Video: Real-time AV1 in WebRTC

AV1 seems to be shaking off its reputation for slow encoding, now only 2x slower than HEVC. How practical, then is it to put AV1 into a real-time codec aiming for sub-second latency? This is exactly what the Alliance for Open Media are working on as parts of AV1 are perfectly suited for the use case.

Dr Alex from CoSMo Software took the podium at the Alliance for Open Media Research Symposium to lay out the whys and wherefores of updating WebRTC to deliver AV1. He started by outlining the different requirements of real-time vs VoD. With non-live content, encoding time is often unrestricted allowing for complex encoding methods to achieve lower bitrates. Even live CMAF streams aiming to achieve a relatively low 3-second latency have time enough for much more complex encoding than real-time. Encoding, ingest, storage and delivery can all be separated into different parts of the workflow for VoD, whereas real-time is forced to collapse logical blocks down as much as possible. Unsurprisingly, Dr Alex outlines latency as the most important driver in the WebRTC use case.

When streaming, ABR isn’t quite as simple as with chunked formats. The different bit rate streams need to be generated at the encoder to save any transcoding delays.
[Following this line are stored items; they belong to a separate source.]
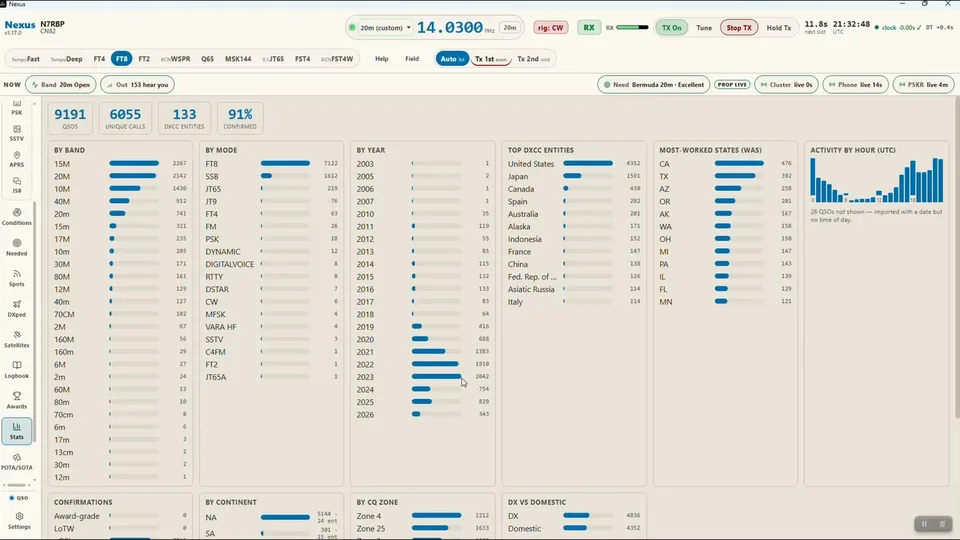Open the Satellites panel icon
Screen dimensions: 960x540
[17, 339]
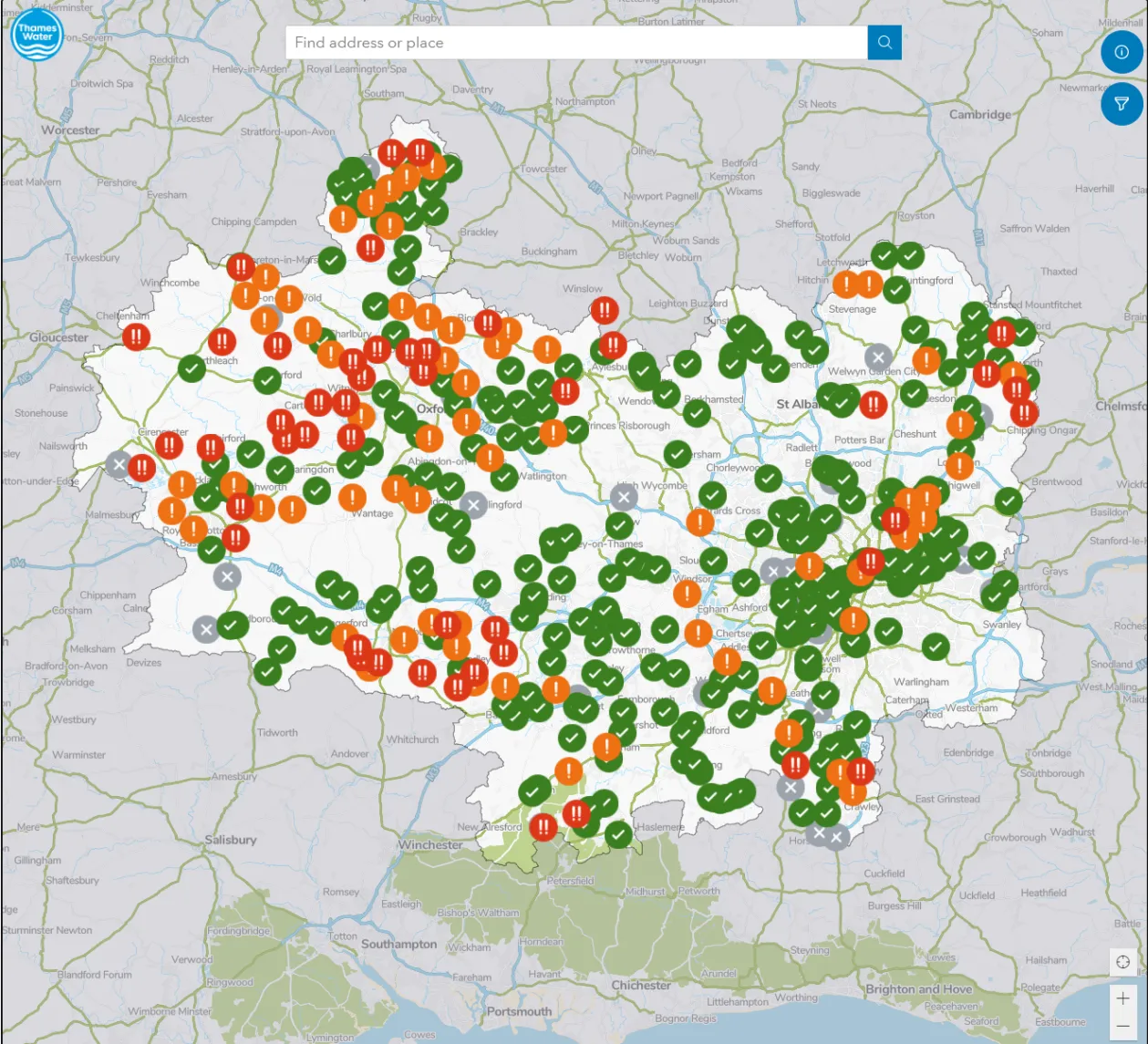Viewport: 1148px width, 1044px height.
Task: Select green check marker near Brentwood
Action: point(1008,500)
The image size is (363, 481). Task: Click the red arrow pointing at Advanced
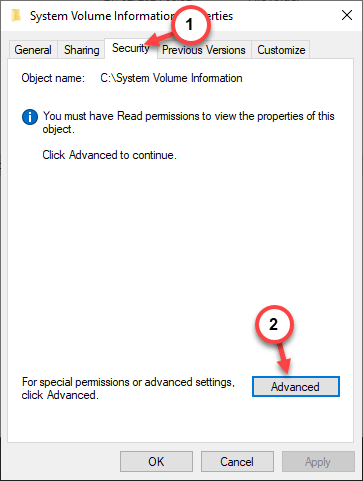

There are two ways of delivering these streams. One is to deliver them as separate streams, the other is to deliver only one, layered stream. The latter method is known as Scalable Video Coding (SVC) which sends a base layer of a low-resolution version of the video which can be decoded on its own. Within that stream, is also the information which builds on top of that video to create a higher-resolution version of the same stream. You can have multiple layers and hence provide information for 3, 4 or more streams.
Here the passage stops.